■ **Text excerpt**
____________________
The top Russian diplomat also took a verbal swipe at the main Syrian opposition bloc, the High Negotiations Committee, saying some members “are too spoiled by their sponsors,” apparent references to Saudi Arabia and Turkey, which have backed armed insurgents seeking to topple Assad.
After the postponement in talks was announced, Riyad Hijab, head of the opposition committee in Geneva, issued what amounted to an ultimatum, saying his group would not return absent some concessions from Damascus. The opposition bloc has demanded that the government and its Russian allies halt bombardment and that Damascus end sieges of rebel-held areas and release some prisoners.
“We will not return here unless we see something on the ground,” Hijab, a former Syrian prime minister who defected to the opposition, told reporters in Geneva, speaking only hours after arriving in the Swiss city.
The chief government negotiator, Bashar Jaafari, blamed the breakdown on the opposition, accusing the antigovernment bloc of a “childish” attempt to subvert the talks by demanding preconditions before negotiations even began.
The suspension of talks was a significant setback for a process that began less than a week ago and was backed by major powers on both sides of the conflict, including the United States and Russia.
The various outside powers supporting the Geneva talks, known as the International Syria Support Group, are scheduled to meet Feb. 11 to discuss the fate of the negotiations.
In his comments, the U.N.’s De Mistura expressed frustration that the Syrian people had not yet seen concrete humanitarian results from the talks, such as lifting of sieges and a reduction of bombardment — steps that the opposition has demanded before formal negotiations begin. He had been pressing for such steps.
“The talks would not be meaningful unless they were also accompanied by immediate tangible benefits for the Syrian people,” De Mistura said, adding that he had repeatedly made that point to the United Nations and countries backing the talks.
The veteran diplomat, speaking under umbrellas in the rain outside a lakefront hotel in the Swiss city, emphasized that both sides — the government and opposition representatives — were committed to starting the peace process envisioned in the agenda of the Geneva talks. Supporters of the talks hope they will result in a cease-fire in the Syrian conflict, political reforms, a new constitution and U.N.-backed elections.
____________________
Records drawn from a data source
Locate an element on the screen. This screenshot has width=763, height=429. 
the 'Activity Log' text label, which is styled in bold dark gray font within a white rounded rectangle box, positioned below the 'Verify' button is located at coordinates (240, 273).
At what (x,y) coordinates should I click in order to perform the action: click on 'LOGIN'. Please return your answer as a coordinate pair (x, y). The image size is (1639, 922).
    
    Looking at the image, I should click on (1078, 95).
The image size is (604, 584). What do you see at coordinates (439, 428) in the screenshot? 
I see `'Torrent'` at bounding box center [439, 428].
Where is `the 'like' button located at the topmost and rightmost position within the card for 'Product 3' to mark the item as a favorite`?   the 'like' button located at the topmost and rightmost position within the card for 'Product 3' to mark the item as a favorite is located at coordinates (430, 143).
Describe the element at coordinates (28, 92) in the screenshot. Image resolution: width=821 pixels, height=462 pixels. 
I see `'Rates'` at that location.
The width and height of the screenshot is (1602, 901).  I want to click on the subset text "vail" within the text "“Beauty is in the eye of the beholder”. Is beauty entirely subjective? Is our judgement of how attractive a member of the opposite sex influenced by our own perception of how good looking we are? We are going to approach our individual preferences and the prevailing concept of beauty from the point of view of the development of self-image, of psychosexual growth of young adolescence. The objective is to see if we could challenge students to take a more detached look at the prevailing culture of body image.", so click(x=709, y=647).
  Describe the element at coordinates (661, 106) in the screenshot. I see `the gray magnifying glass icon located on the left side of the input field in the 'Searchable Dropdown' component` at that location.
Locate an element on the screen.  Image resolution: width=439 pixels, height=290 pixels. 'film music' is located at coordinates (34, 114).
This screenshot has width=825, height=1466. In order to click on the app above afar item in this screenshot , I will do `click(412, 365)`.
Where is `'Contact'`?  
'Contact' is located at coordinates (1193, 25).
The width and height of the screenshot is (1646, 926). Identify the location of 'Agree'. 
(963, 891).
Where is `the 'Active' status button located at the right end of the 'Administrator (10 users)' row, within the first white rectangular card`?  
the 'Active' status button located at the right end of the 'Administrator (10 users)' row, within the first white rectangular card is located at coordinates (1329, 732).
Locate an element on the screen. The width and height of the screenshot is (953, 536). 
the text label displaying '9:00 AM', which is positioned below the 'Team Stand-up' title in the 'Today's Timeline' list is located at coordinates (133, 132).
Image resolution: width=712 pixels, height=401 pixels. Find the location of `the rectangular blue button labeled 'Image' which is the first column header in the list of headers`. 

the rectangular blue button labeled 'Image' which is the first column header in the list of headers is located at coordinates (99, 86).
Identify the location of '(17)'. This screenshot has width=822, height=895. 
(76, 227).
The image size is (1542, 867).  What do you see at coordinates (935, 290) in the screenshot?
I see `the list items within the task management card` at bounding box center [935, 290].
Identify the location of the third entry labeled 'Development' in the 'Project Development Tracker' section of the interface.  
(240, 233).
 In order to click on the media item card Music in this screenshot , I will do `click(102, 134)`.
____________________
■ **Your assignment**
Continue the news report on the suspended Syria peace talks in Geneva, starting after its final sentence.

■ **Reply**
Although experts said that achieving such goals was a long way off in war-ravaged and deeply divided Syria, the talks were widely viewed as a potentially positive development in a conflict that has left more than 200,000 people dead, destroyed towns and cities, and sent refugees streaming throughout the region and into Europe.
“Both sides insisted on the fact they are interested in having the political process started,” De Mistura said.
The decision to postpone came after days of uncertainly about the talks, which formally opened Friday, though the major opposition delegation did not arrive until Monday. Ambiguity has plagued the process.
De Mistura has held meetings with both sides, but the government and opposition delegations say no substantial talks have occurred, only preliminary discussions.
The High Negotiations Committee, which is backed by Saudi Arabia, has repeatedly threatened to pull out of the talks if the Syrian government does not halt sieges and bombardment of rebel-held areas and release prisoners. Damascus said such questions should be dealt with as part of the negotiations and refused to consider preconditions.
Meanwhile, Syrian government forces, backed by Russian airstrikes, were making sweeping gains.
On Wednesday, the Syrian government said its forces had broken opposition sieges of a pair of northern towns, Nubul and Zahra in Aleppo province, after more than two years. The two towns, with majority Shiite Muslim populations, are pro-government bastions and had been encircled by Sunni Islamist rebels, including Al Qaeda-linked forces. The government said it has also succeeded in blocking key rebel supply routes from neighboring Turkey.
Times staff writer Tracy Wilkinson in Washington and special correspondent Nabih Bulos in Paris contributed to this report.